You feel something strange in your vagina, and reach down to find—OMG—something is sticking out. What’s happening?
It's called vaginal prolapse. The uterus slips out of place and falls into the vagina, taking the cervix with it. Sometimes, the bladder or rectum can follow. About one in 10 women have surgery for this condition, yet many of us haven't heard of it.
Sometimes a prolapse can feel like you’re sitting on a small rubber ball, or you may just feel pressure in your pelvis. And it happens in stages over time; often women have no idea their uterus is out of position unless a gynecologist points it out. Vaginal prolapse can be shocking, but it’s rarely painful—and it’s treatable, says Hopkins gynecologist Victoria Handa.

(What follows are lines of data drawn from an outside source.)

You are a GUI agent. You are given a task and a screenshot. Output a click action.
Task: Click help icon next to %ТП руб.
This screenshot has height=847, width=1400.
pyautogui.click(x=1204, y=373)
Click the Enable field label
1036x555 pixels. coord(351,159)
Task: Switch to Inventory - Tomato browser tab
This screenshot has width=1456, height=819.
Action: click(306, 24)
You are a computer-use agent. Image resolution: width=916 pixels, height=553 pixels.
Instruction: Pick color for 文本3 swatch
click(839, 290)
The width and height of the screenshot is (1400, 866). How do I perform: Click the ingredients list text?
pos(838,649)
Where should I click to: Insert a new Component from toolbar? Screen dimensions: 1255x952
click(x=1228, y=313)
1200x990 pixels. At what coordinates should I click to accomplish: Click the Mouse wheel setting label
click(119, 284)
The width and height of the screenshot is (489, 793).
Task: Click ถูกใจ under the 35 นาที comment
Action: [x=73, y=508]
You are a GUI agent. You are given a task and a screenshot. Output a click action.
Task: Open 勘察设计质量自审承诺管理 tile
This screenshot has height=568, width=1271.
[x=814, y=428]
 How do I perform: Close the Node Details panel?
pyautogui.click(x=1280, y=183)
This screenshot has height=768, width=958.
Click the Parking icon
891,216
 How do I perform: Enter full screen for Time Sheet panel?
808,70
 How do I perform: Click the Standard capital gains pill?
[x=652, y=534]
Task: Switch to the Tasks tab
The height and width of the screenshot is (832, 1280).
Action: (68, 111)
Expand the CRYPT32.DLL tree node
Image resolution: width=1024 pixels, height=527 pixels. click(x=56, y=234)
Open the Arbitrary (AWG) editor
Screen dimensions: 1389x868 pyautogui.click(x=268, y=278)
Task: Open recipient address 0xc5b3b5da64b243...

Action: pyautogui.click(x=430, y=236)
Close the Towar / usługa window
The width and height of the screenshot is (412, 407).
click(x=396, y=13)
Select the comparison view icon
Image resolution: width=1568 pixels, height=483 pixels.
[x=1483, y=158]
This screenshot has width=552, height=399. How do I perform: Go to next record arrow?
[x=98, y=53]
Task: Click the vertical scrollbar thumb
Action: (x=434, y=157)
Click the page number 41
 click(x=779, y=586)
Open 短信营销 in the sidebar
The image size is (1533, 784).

Do patients know about prolapse?
It’s common for women not to know. Especially older women who weren’t comfortable talking about their bodies.
Can we predict who will have a prolapse, or prevent it?
Prolapse is more common in women who have given birth, but right now we can’t predict. You’re more likely to have a prolapse if women in your family did. Kegel exercises haven't been shown effective as prevention but are effective as treatment if you’ve been diagnosed.
How do you treat a prolapse?
We have a number of safe and effective surgeries. It depends on the type of prolapse, but many include a hysterectomy. For that reason, we usually avoid surgery until women are done with childbearing. If a woman is still having children, we usually recommend a pessary, which is a small plastic device inserted into the vagina to support the pelvic organs. In surgeries, we can use ligaments from the woman’s own body to support the organs. Sometimes a mesh is used.
What about the scary TV ads from lawyers about mesh?
Mesh has been used without problems in incontinence surgeries since the early 1990s. Device companies started making slings for prolapse, but prolapse is biologically different. The FDA says these products should go through more testing.
... and other pelvic calamities
Here’s the thing: Urinary incontinence isn’t an old person’s problem. It’s twice as common in women as in men, and about 15 million American women have stress incontinence (the kind that makes jumping or sneezing hazardous). Though it often crops up in middle age or after childbirth, it may be more common in young women than we thought. An Australian survey found one in eight women between 16 and 30 has had incontinence. It’s a fact of life for many, and it’s nothing to be embarrassed about. Here are a few common urinary problems for women, and how you and your doctor can tackle them.
More than 25 million adult Americans have some form of urinary incontinence, and about three-quarters of them are women.
Causes and Cures
Cause: Weak pelvic floor muscles can’t withstand sudden abdominal pressure on the bladder, caused by movements such as sneezing or laughing.
Cure: Depending on severity, women can try exercises to strengthen pelvic floor muscles, a pessary, or surgery that uses a sling to support the urethra.
Cause: After menopause, a drop in hormones causes the mucous lining of the bladder to thin and become easily irritated. This can lead to urgency, the sudden strong urge to urinate.
Cure: In addition to treatments for stress incontinence, your doctor may suggest bladder training (upping the time you can “hold it”), bladder-control medications, or electrically stimulating the nerves that control the bladder.
More frequent UTIs
Cause: If you’re getting urinary infections more frequently as you get older, it may be because the community of microbes living inside you, known as the microbiome, has changed.
Cure: Low-dose estrogen creams applied to the vagina may help strengthen urinary tract tissue and boost infection- fighting proteins.